Kinderbücher zu schreiben ist für mich immer eine Herausforderung, weil damit viel mehr Arbeit verbunden ist, als mit Jugendbüchern – zumindest für mich, was Ideen entwickeln, Schreiben & Co angeht. Aber ich liebe es einfach, wie Kinder die Welt sehen. Kinder sind so offen und frei von Vorurteilen, sie sind mutig und stark und schließen so schnell und einfach Freundschaften und davon können sich Erwachsene echt ne Scheibe abschneiden. Und deshalb habe ich große Freude daran genau solche Dinge in Geschichten umzuwandeln.
Du liebst Hüte, habe ich gelesen. Wann hast du deinen letzten Hut gekauft und wie sieht er aus?
Oh ja, haha. Ich trage fast immer einen :-D Mein letzter Hut-Kauf ist leider aufgrund von Corona schon eine ganze Weile her, daher weiß ich gar nicht mehr, welcher zuletzt einziehen durfte.
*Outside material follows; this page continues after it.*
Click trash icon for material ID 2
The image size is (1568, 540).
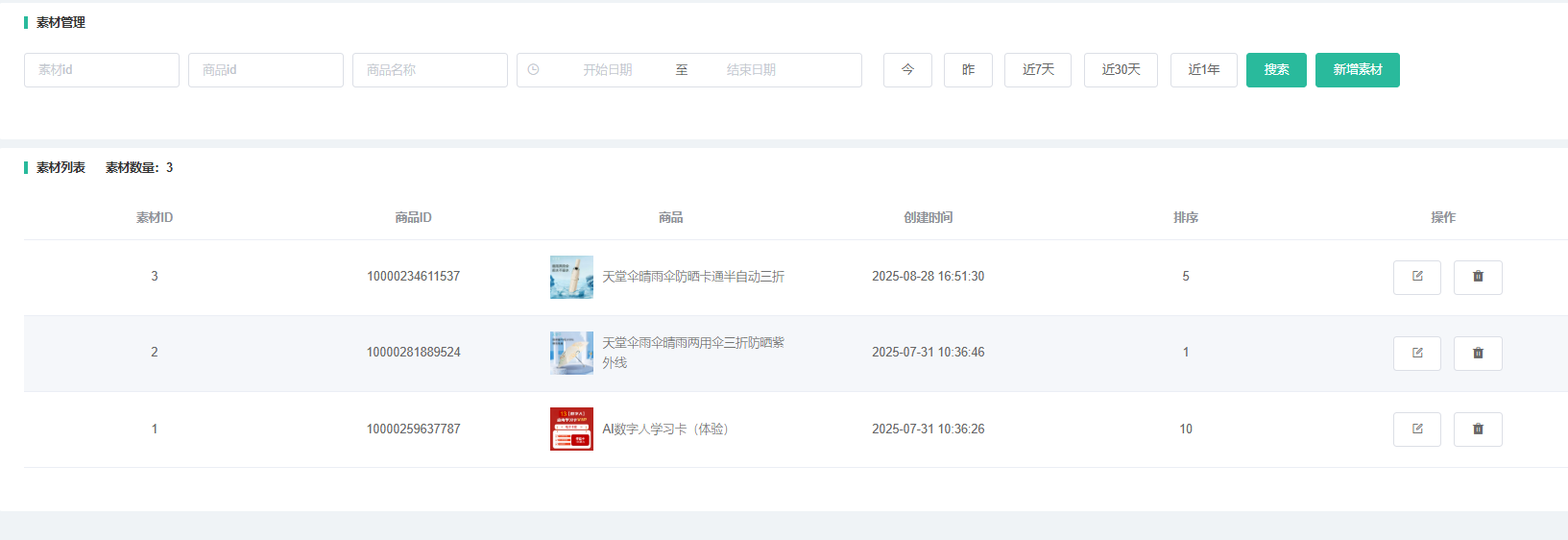click(x=1478, y=353)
Aber für mich sind Hüte das, was für andere Postkarten sind – sie erinnern mich immer an besonders schöne Tage, an denen sie zu mir gefunden haben und an besondere Erlebnisse, die ich eben an diesen Tagen hatte.
Nun würde ich gern noch ein wenig über deine Art zu schreiben erfahren. Wie sieht ein normaler Schreiballtag bei dir aus?
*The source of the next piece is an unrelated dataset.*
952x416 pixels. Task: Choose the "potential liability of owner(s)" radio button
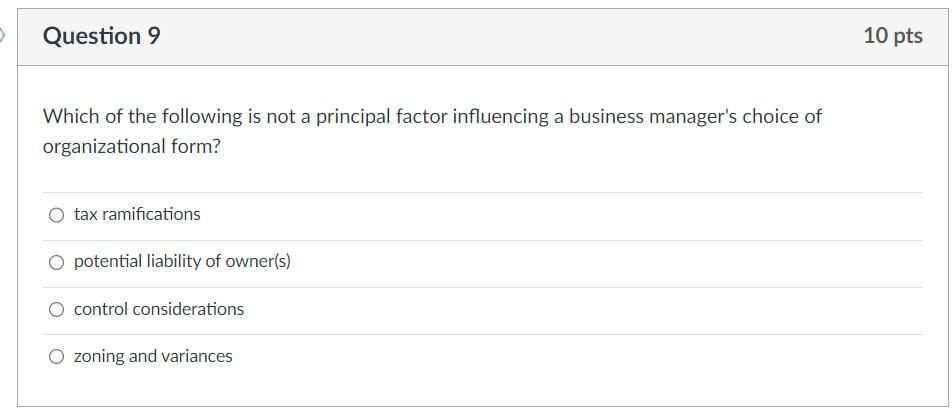click(57, 262)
Ich bin definitiv der Typ „Nachteule“ und kann nachmittags oder abends am produktivsten sein. Meist beginnt mein Tag etwas später und vor 12 Uhr setze ich mich tatsächlich eher selten an den Schreibtisch. Ich beantworte dann oft zuerst Emails, erledige Bürokram, schreibe mir neue To-Do-Listen und Arbeitspläne und an die „großen Aufgaben“ gehe ich dann im Anschluss. Da passiert dann alles Mögliche – eben immer das, was aktuell die top Priorität ist. Um mal einige Beispiele zu nennen: Schreiben, Lektorat, Telefonate, Plotten & Ideen ausarbeiten. Zwischenzeitlich mache ich mehrere kleinen Pausen, schaue auch mal bei Instagram vorbei oder gehe eine Runde spazieren. Ich sitze oft sehr lange am Schreibtisch – es kommt sogar vor, dass ich bis in die frühen Morgenstunden schreibe und erst in Bett gehe, wenn andere gerade zur Arbeit fahren. Das ist etwas verrückt, aber solche „Phasen“ habe ich doch sehr häufig, wenn zeitaufwändige Projekte anstehen. Es gibt aber auch die Phasen, wo ich schon um 9 Uhr am PC hocke und alles erledige, um ab nachmittags frei zu machen. Die sind aber, um ehrlich zu sein, eher seltener :-D
Setzt du dir Schreibziele? Welcher Art?
Wenn ich eine nahende Deadline habe, rechne ich mir immer ungefähr aus: Wie viele Tage hast du zum Schreiben? Wie viele Wörter willst du circa schreiben? Und dann erstelle ich eine Art Plan. Sagen wir mal, ich habe 4 Monate für ein Buch, dann versuche ich jeden Tag mindestens 1000-2000 Wörter zu schreiben, denn ich möchte vor Abgabe definitiv noch Zeit zum Überarbeiten haben und ich brauche ja auch Tage, an denen ich pausieren kann.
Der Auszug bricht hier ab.